Shore did his best to live up to the billing. He set an NHL record with 165 penalty minutes in his second season. His career is sprinkled with tales of broken bones, bloodied faces and long-running vendettas. Opposing players are said to have pooled money in a bounty on his head. Shore even took on team mates, once nearly losing an ear in a brawl at a Bruins' practice.
His defensive skills and ability to control a game were never in doubt. Shore was named the NHL's most valuable player four times in the 1930s. But his hot temper earned him lasting infamy in 1933, when his attack on Irvine "Ace" Bailey ended the career - and nearly the life - of the Maple Leafs' star.
In 1940, Shore purchased the Springfield Indians, a minor league club that became known as "hockey's Siberia" for the next quarter-century. Acting as owner, manager, coach, trainer, ticket puncher - you name it - Shore was the man nobody wanted to play for. He made players walk the streets with sandwich boards advertising games. He fed them a vile home remedy of how own making. He called them in to blow up balloons or sweep the aisles when the Ice Capades came to town.

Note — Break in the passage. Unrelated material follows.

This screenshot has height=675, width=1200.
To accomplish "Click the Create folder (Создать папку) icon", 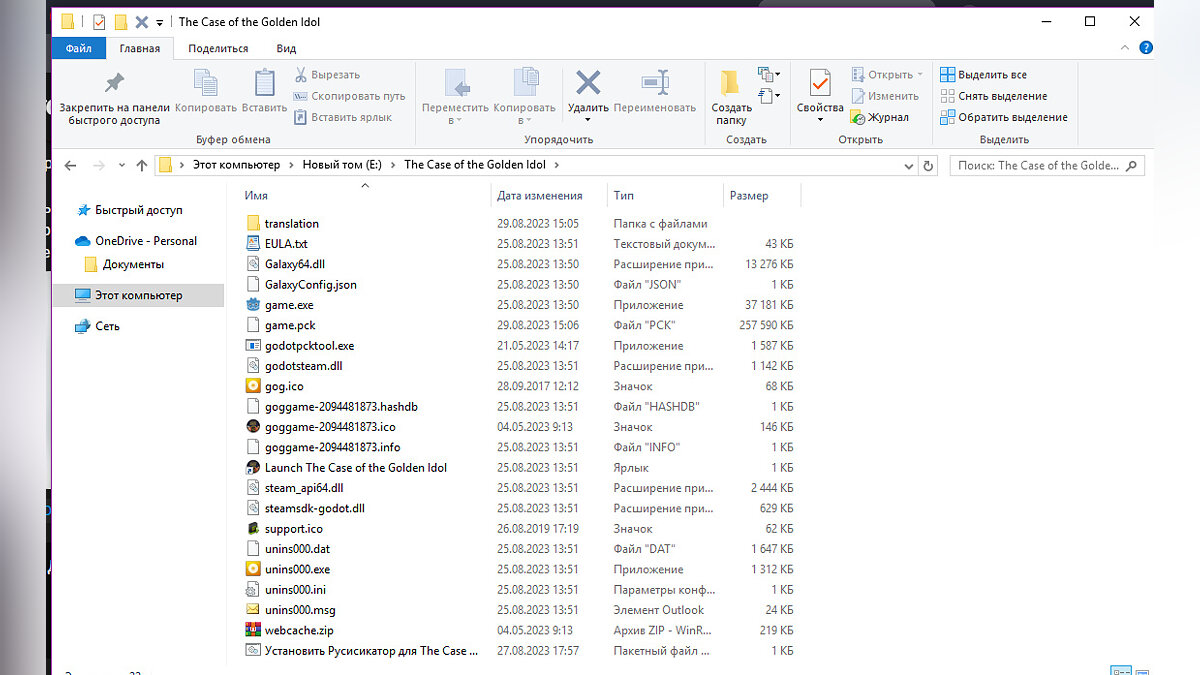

He once called a meeting of players' wives, asking them to withhold sex until the men played better. He was a legendary penny-pincher, forcing his players to use the cheapest sticks and equipment.
Tensions finally boiled over in 1966, when the Indians players walked out, issuing a list of demands. The stand-off ended with Shore agreeing to resign as team president, but the players did not have long to celebrate. As a parting shot, Shore sold the entire roster for $1 million the following summer.